Which molecular size was used in the simulations? In Sect. 4.3 it is stated that “one should be cautious about the sub-2 nm size-resolved growth rate” – could the 2-nm-limit be something else for different molecules, for example could the diameter threshold be larger for highly oxidized organic monomers or dimers? I recommend to bring up the fact that the diameters may not be very meaningful for such small clusters.
5. Derivation of the corrections in the Appendix: Can you elaborate how the first very first equality (GRconv = …) in Eq. (A9) is deduced; it is not obvious.
Also, in the derivation of Eq. (A6, it is assumed that the concentration at the appearance time is 50 % of the final value. It should be noted that in the “conventional” appearance time method it is actually defined that the appearance time concentration is 50% of the maximum value (Lehtipalo et al., 2014), which is not the same as the final value in a strong clustering event. This can affect even “ideal” cases with a constant vapor concentration.
In general, the correction seems to be derived for a situation where the particle distribution relaxes into a steady state (equations in the Appendix with N_i,inf). Thus I don’t see a reason to believe that the appearance time method, or any “corrected” version of it, would work for realistic, dynamic atmospheric environments with varying vapor and particle concentrations, so the failure in Fig. 6 is not surprising. Why could e.g. Eq. (A8) be applied to an atmospheric non-steady-state situation?
1. After Eq. (1): “Note that Eq. 1 is expressed in the discrete form, i.e., it does not assume a continuum particle size”: one can note that it does however assume a well-defined GR typical for the continuum space, i.e. no spreading of the size distribution, and no negative average net condensation flux in the Lagrangian presentation (see comment 2).

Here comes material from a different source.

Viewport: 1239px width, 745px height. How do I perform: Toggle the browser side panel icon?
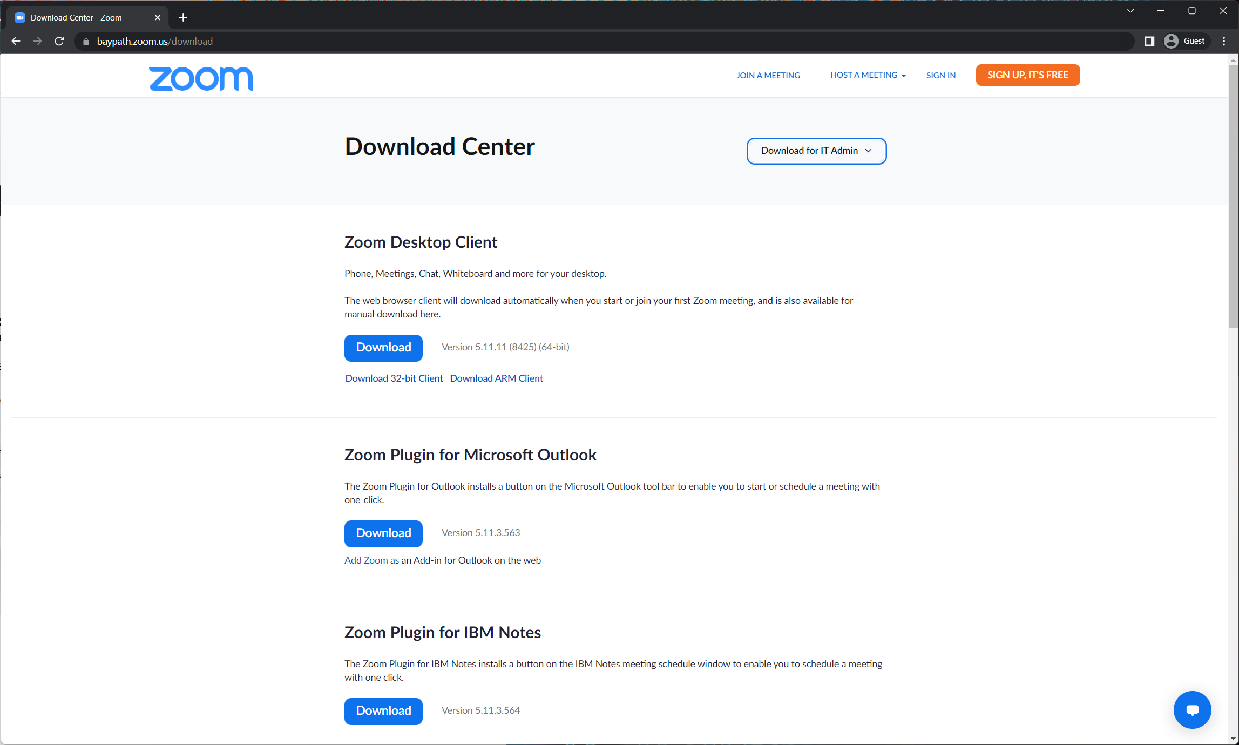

2. Sect. 4.1: Has the appearance time method actually been derived in the original paper (Lehtipalo et al., 2014), or is this something done only in the present manuscript? Is e.g. the original choice of 50 % concentration increase arbitrary?
3. Table A1 and Figure 6: Would a varying coagulation sink affect the results? The growth of the boundary layer in daytime typically causes a time-dependent sink.